During Shivabalayogi’s three decades of travel, properties in India were donated for use as ashrams and held in trust for the public.

The first ashram is at Adivarapupeta, his native village, where he completed twelve years of tapas. It is the site of his samādhi (tomb) and a pilgrimage destination, particularly during Maha Shivaratri, the annual festival of Shiva.

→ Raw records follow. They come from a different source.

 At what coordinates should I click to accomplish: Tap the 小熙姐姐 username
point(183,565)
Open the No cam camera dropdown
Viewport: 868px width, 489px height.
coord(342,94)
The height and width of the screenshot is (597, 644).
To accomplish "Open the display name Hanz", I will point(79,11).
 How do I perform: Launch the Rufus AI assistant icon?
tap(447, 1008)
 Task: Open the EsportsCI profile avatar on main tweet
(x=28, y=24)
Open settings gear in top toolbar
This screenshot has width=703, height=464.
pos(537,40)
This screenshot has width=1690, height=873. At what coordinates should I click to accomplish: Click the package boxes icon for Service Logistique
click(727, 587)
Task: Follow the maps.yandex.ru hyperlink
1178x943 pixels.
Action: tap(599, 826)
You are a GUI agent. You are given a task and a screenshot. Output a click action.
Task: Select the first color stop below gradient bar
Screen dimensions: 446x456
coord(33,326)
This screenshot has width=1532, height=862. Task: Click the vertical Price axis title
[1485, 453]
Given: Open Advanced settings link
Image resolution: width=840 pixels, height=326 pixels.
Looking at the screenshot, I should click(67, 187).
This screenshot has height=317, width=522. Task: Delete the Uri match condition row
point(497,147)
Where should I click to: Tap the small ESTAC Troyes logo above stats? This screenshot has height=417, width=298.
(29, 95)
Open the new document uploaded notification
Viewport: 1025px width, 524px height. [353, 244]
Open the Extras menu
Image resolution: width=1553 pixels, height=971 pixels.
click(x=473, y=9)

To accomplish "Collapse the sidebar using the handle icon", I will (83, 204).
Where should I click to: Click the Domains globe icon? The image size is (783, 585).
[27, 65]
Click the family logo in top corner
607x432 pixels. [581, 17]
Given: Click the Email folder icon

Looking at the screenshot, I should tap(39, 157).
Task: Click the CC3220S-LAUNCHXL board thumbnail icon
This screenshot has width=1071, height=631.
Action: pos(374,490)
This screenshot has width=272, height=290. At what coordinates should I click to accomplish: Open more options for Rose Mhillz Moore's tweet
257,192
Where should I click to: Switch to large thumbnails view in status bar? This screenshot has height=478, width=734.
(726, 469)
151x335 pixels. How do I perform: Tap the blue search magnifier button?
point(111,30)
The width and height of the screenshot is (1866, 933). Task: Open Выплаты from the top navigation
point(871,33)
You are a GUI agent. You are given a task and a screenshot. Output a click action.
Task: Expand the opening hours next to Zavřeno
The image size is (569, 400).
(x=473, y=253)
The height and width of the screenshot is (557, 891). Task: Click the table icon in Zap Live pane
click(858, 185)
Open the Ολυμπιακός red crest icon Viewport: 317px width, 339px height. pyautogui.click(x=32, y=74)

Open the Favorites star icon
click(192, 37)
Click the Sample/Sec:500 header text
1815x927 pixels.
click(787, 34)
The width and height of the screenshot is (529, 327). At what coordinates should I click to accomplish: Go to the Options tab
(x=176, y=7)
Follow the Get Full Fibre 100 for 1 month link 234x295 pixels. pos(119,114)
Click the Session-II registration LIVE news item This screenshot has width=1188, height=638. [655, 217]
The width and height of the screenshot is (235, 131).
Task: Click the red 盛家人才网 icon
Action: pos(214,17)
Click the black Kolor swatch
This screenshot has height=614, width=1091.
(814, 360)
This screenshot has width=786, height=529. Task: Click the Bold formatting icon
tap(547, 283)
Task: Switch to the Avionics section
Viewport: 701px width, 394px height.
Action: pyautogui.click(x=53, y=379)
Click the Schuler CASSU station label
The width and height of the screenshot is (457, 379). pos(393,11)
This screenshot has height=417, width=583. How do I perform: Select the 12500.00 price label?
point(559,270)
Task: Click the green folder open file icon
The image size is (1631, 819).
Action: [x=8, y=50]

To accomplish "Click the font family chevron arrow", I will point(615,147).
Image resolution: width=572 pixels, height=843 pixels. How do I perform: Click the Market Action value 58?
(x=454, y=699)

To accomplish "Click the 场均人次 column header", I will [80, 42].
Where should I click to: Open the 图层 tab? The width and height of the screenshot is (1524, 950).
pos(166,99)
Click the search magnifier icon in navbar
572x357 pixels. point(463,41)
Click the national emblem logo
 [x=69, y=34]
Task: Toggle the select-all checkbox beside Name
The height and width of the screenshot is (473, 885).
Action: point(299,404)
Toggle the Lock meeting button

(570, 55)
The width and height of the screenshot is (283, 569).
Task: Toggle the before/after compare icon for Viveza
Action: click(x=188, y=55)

In 1963, when Shivabalayogi began travelling in India, a small ashram was established for him in Doddaballapura, a town north of Bangalore; the following year, another was established in Bangalore on Bannerghatta Road. As he travelled, additional ashrams were established in Sambhar Lake, Dehradun, Hyderabad, Anantapur, Hindupur, and Agra. On 7 August 1977, he established a new ashram in Bangalore at J. P. Nagar, where he later consecrated a temple honouring the divine pairings Brahma and Saraswati (creation), Vishnu and Lakshmi (preservation), and Shiva and Parvati (the dissolution of illusion). Although some traditions hold that worship of Brahma is uncommon or restricted, Shivabalayogi consecrated an image of Brahma, emphasising the oneness of the divine expressed through many names and forms.

Shri Shivabalayogi established charitable trusts in London, Portland, Oregon, and North Carolina. After his death, additional trusts and ashrams have been established in India, the United States, Canada, Malaysia, Singapore, Indonesia, and Australia.